EXTRACT PROVIDED:
Choosing a pain reliever can almost be enough to give you a headache. But making the best choice doesn’t have to be complicated.
According to Oklahoma Medical Research Foundation physician-researcher Eliza Chakravarty, M.D., not all over-the-counter pain relievers are interchangeable. “It starts with knowing what each one works best for,” she said.
The three most popular over-the-counter types of painkillers are: acetaminophen (Tylenol), naproxen (Aleve) and ibuprofen (Advil, Motrin). Aspirin was once the most common pain reliever, but it has been largely supplanted by naproxen and ibuprofen, which target similar issues with fewer side effects.
If you have a headache, fever or minor pain, Chakravarty says that acetaminophen is likely the place to start. “It’s purely a pain reliever and fever reducer,” she said.
“It’s also good for people with stomach problems, kidney disease or other chronic health problems, because it has a lower risk of side effects,” she said. “But it doesn’t help relieve inflammation, and that’s its major drawback.” High doses or long-term use of acetaminophen also can cause liver damage, so that can be an issue for those who have liver problems or drink alcohol regularly.
Ibuprofen and naproxen fall into a broad category called nonsteroidal anti-inflammatory drugs or NSAIDs, a category that also includes aspirin. These drugs are also effective fever reducers and pain relievers and, unlike acetaminophen, can also relieve inflammation. Aspirin is still taken in low doses to reduce the risks of heart attack and stroke or act as a blood thinner. Chakravarty said, in general, she does not recommend taking higher doses of aspirin for pain, siding with ibuprofen and naproxen instead.

PROBLEMS TO WORK ON:
1. Do the following statements agree with the article on over-the-counter pain relievers? For each, answer yes or no and quote the words of the article that decide it: (a) Acetaminophen relieves inflammation. (b) Aspirin belongs to the same drug category as ibuprofen and naproxen. (c) Chakravarty recommends higher doses of aspirin for pain.
2. Write a continuation of the article on over-the-counter pain relievers, starting after its final sentence.

EXTRACTED ENTRIES:

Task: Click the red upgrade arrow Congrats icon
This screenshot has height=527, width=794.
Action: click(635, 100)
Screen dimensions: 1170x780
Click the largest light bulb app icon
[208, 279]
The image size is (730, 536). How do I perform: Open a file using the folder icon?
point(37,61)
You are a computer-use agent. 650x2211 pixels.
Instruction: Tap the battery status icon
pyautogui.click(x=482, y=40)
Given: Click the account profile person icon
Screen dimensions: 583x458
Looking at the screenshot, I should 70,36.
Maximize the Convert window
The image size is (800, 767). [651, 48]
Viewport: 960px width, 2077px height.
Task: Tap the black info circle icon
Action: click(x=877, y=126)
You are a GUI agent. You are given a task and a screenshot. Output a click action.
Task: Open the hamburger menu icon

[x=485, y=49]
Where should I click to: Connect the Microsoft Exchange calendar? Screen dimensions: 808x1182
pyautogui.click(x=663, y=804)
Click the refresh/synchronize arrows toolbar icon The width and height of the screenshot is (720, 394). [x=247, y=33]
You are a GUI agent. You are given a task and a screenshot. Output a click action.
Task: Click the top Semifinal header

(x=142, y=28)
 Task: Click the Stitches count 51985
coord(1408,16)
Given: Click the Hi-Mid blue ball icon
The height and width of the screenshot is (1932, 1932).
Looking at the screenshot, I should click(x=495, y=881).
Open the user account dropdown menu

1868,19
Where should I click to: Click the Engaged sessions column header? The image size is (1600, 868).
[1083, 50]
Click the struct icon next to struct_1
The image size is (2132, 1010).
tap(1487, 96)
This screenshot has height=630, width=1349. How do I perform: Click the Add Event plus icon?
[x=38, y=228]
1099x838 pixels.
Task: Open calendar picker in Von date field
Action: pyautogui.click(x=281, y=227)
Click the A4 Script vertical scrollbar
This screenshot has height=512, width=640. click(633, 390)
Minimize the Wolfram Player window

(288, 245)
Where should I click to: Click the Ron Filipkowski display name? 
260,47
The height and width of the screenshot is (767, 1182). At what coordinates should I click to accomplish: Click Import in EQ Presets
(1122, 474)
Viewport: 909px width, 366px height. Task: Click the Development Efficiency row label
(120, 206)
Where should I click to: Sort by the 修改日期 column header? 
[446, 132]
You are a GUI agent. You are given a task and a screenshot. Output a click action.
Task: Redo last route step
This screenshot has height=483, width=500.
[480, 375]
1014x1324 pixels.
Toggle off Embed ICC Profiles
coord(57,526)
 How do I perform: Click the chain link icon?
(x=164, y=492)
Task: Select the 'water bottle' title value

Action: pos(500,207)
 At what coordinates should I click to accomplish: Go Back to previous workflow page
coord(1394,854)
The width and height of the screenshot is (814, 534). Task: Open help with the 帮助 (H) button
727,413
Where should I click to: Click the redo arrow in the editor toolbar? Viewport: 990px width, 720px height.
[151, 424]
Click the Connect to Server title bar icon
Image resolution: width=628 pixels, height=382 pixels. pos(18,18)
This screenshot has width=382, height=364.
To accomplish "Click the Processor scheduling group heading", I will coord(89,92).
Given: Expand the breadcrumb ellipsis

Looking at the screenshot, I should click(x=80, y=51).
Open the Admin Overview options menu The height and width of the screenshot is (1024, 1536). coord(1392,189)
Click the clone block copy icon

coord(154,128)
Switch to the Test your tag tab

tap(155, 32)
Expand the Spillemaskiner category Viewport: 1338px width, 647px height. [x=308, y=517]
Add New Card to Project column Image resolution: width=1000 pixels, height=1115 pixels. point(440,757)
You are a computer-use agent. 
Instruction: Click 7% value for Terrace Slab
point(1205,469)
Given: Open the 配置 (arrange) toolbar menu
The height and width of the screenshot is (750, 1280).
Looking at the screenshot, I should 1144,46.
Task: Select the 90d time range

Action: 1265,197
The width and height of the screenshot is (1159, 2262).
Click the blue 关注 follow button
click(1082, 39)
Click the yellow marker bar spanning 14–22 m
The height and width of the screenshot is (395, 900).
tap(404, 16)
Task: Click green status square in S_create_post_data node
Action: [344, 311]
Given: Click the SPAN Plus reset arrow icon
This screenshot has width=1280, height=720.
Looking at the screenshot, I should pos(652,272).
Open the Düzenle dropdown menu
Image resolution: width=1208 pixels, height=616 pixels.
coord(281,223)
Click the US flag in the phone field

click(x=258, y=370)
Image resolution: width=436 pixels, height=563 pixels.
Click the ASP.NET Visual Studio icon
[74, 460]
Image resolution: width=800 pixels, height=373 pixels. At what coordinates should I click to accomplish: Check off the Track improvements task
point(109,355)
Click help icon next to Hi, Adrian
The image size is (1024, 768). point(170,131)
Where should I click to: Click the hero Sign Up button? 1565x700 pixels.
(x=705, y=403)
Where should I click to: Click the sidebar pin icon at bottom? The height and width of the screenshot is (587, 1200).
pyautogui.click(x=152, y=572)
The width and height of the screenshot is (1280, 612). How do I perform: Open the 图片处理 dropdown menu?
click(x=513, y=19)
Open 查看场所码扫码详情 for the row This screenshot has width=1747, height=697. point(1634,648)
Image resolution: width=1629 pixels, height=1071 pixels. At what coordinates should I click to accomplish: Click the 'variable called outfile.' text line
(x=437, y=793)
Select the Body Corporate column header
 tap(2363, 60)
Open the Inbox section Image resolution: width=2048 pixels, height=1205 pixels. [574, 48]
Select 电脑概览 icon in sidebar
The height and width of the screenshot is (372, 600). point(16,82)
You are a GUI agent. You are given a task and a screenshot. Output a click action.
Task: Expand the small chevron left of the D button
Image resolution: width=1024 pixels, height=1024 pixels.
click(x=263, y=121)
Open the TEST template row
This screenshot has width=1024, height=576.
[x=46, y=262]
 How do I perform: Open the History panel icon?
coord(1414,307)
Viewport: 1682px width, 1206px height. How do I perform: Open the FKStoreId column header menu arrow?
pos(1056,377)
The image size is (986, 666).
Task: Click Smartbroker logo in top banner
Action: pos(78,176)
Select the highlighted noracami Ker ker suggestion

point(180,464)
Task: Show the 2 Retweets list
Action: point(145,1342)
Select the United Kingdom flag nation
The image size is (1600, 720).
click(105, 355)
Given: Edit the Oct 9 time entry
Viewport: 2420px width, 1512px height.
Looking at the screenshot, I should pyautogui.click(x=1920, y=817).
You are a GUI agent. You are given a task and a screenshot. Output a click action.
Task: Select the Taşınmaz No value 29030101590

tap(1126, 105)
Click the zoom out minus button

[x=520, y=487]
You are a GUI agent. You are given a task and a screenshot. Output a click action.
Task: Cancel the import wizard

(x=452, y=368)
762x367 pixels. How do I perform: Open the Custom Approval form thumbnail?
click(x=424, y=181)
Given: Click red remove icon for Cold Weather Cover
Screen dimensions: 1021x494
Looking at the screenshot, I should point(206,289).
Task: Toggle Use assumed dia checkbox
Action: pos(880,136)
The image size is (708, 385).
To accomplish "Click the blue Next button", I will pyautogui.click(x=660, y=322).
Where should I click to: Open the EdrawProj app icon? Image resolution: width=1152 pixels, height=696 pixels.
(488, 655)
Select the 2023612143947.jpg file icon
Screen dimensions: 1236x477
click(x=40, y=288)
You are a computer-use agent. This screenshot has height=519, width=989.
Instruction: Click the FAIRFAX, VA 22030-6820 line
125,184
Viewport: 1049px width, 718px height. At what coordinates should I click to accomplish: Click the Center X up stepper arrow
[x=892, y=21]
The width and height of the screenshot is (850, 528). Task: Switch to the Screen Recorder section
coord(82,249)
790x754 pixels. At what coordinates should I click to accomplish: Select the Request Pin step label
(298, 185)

RESULTS BY TASK:
1.
(a) No: "But it doesn’t help relieve inflammation, and that’s its major drawback."
(b) Yes: "Ibuprofen and naproxen fall into a broad category called nonsteroidal anti-inflammatory drugs or NSAIDs, a category that also includes aspirin."
(c) No: "she does not recommend taking higher doses of aspirin for pain, siding with ibuprofen and naproxen instead."

2.
NSAIDs work by inhibiting the production of chemicals released in the body by injured cells, which trigger pain and inflammation. They are more common for short-term usage in dealing with menstrual cramps, dental pain, muscle aches, arthritis and minor injuries. While acetaminophen can be taken alone, all NSAIDs need to be taken with food.
“NSAIDs actually have more helpful properties than acetaminophen alone,” said OMRF’s Chakravarty. “The problem with NSAIDs is they can make existing kidney problems worse, and they can cause stomach ulcers, even in doses you take over the counter. So if you need to take aspirin, ibuprofen or naproxen for more than three or four days, talk to a doctor to make sure that you don’t need another medicine to protect yourself from complications or side effects.”
While all of these pain-control medications are largely regarded as safe, as with any drug, they can be dangerous if misused or overused. That’s why Chakravarty urges everyone to take time to learn the pluses and minuses of these drugs—and any drugs you take. Some products may contain more than one pain reliever, so she recommends checking ingredients before taking a new pain reliever.
“The best thing you can do is educate yourself about these products,” said Chakravarty. “If you have questions about which is best for you or need to use them for more than a few days, always check with your physician.”